── Text under study ──

Plaintiff filed a cross-motion seeking the continuation of defendant's child support obligation and a determination that defendant was responsible for eighty-five percent of the children's college and medical expenses. She asked that Marc not be declared emancipated yet, and that Julie's child support be continued at the reduced rate of $12,500 per year after Marc's eventual emancipation. She alleged that defendant had: (1) "gone behind her back" in renting an apartment for Julie; (2) consistently understated his income for purposes of allocating college costs between them; and (3) miscalculated her income by improperly treating his child support payments as income.

Although Marc participated in UCF's December 2008 graduation ceremony, he had to take another course that spring before he could receive his diploma. He enrolled in the necessary course for the Spring 2009 semester and also secured a job as an intern at an investment firm, earning fifteen dollars per hour for up to thirty-two hours per week. Defendant and plaintiff continued to pay for his rent, utilities, car, car insurance, gasoline, health insurance, food, clothing, entertainment, cable television and cell phone.

───
── Data section ──

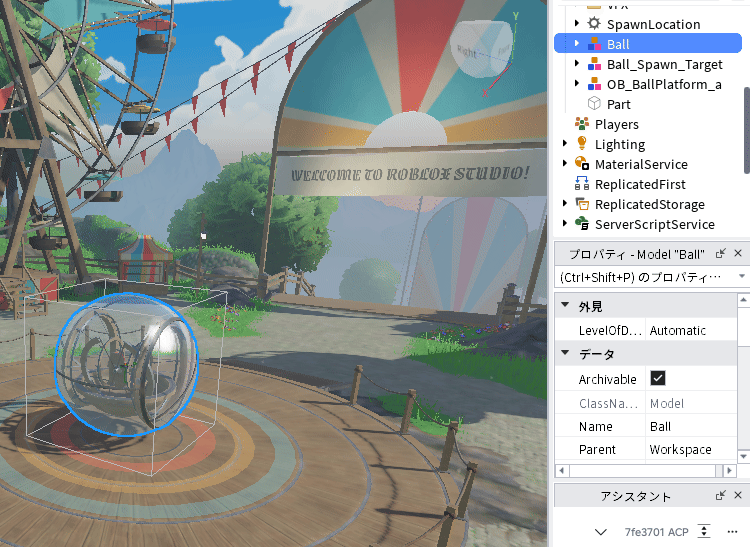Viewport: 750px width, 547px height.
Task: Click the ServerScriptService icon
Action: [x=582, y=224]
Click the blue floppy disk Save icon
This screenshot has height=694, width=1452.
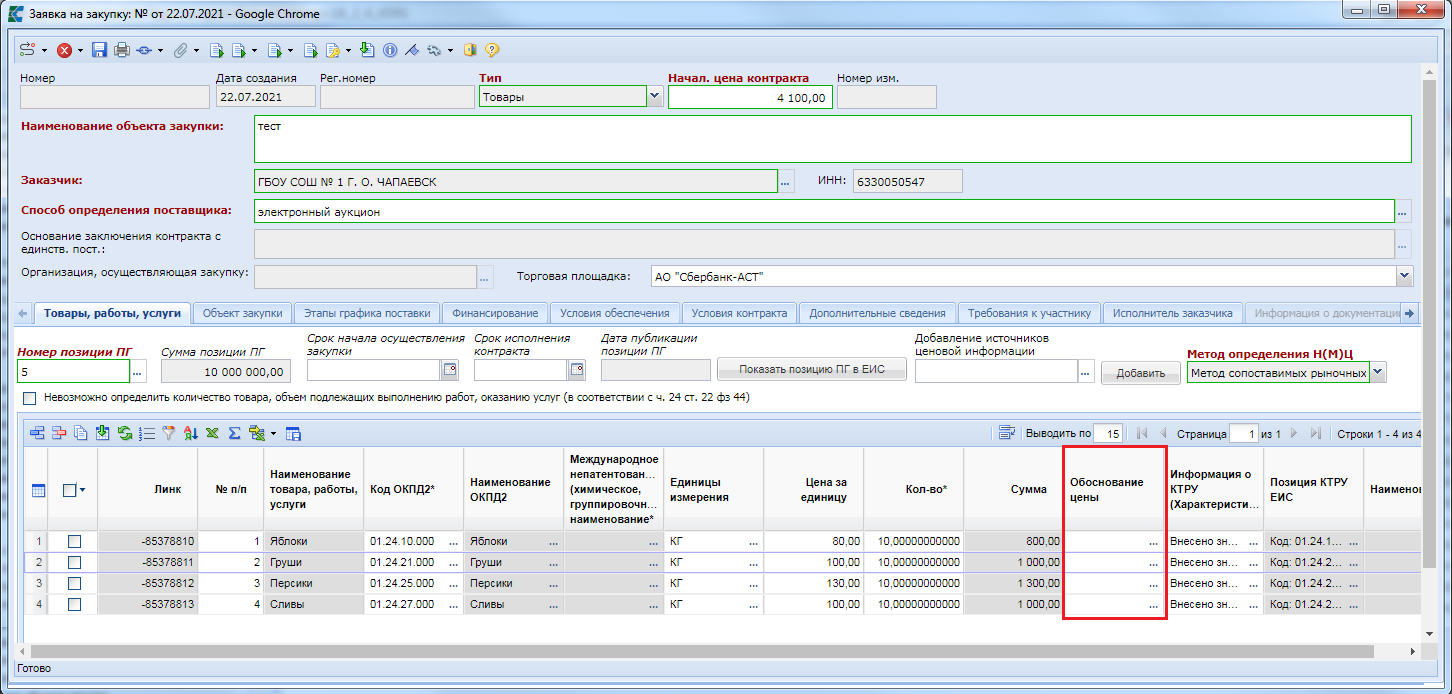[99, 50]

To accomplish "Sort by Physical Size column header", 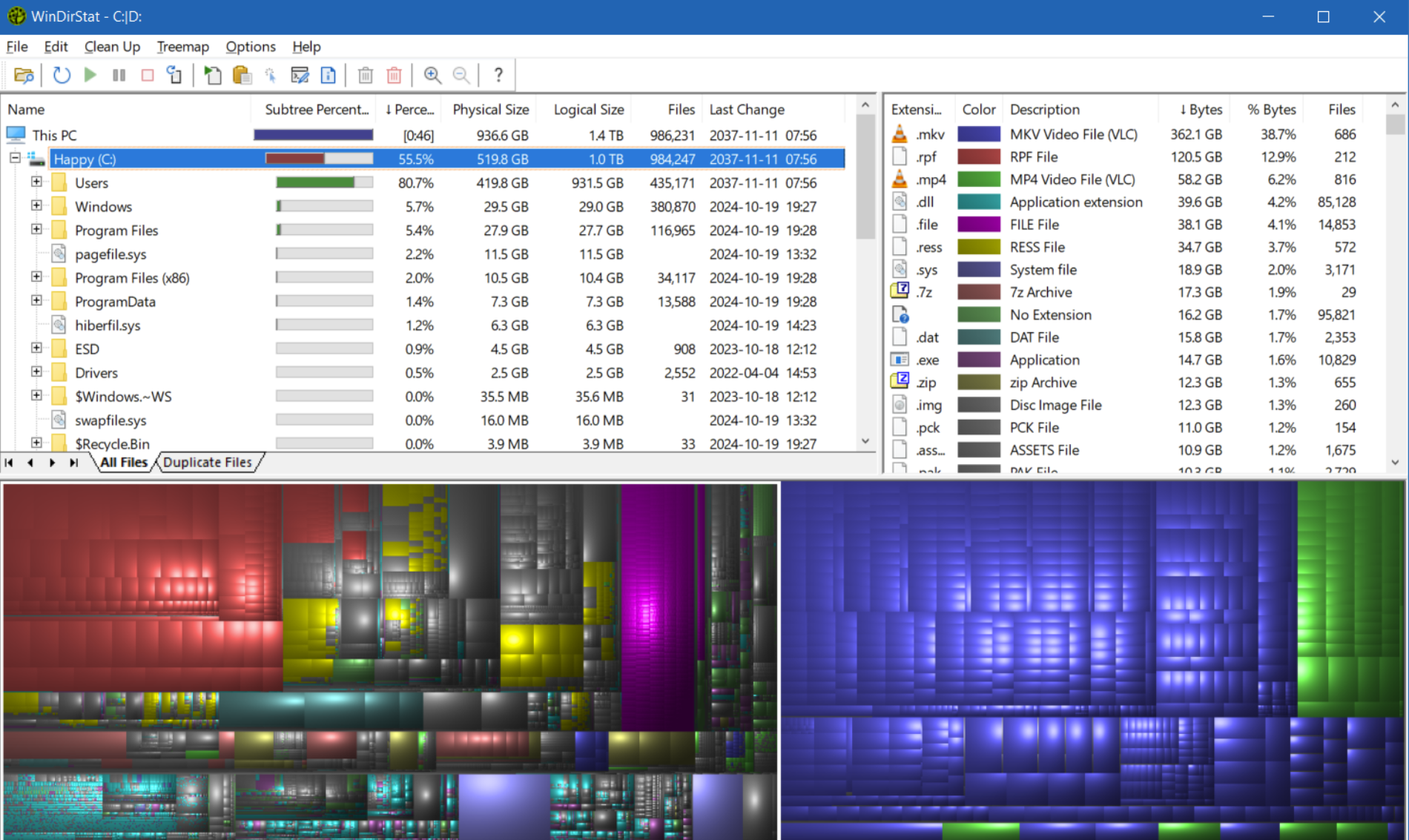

───

Exercise objective
Continue the child support dispute text after its last sentence.

Answer box
On January 23, 2009, a third judge heard oral argument and, upon being told that the marriage lasted twenty-two years, he commented, "[s]o for a quick $50,000 she waived permanent alimony. She decided give me [$]50,000 and I won't be in your life for alimony purposes, except for . . . five years, then four years." The third judge observed that, because plaintiff gave up permanent alimony, the agreement provision addressing college expense allocation may have to be read in her favor. The judge asked the parties to submit additional information and referenced that the matter would be scheduled for a plenary hearing. Although defendant confirmed the date of the plenary hearing to the judge in a letter, the judge stated he would review all the documents and only conduct a hearing if needed after that review.

On February 27, 2009, the original return date on the motions, defendant issued a subpoena duces tecum to obtain bank records for two accounts plaintiff maintained on behalf of Marc. Pursuant to plaintiff's application, on March 25, 2009, the judge quashed this subpoena and awarded plaintiff $2000 in counsel fees explaining, in a written decision, that the subpoena was improper because a plenary hearing had not been scheduled and because the information in the account records was not relevant to either the issue of child support or allocation of college expenses. The judge noted that these accounts belonged to Marc, who was "over the age of 21," and plaintiff, as custodian, "ha[d] no legal, equitable, or fiduciary interest in the subpoenaed accounts." Defendant filed a motion for reconsideration of the judge's order, which was denied.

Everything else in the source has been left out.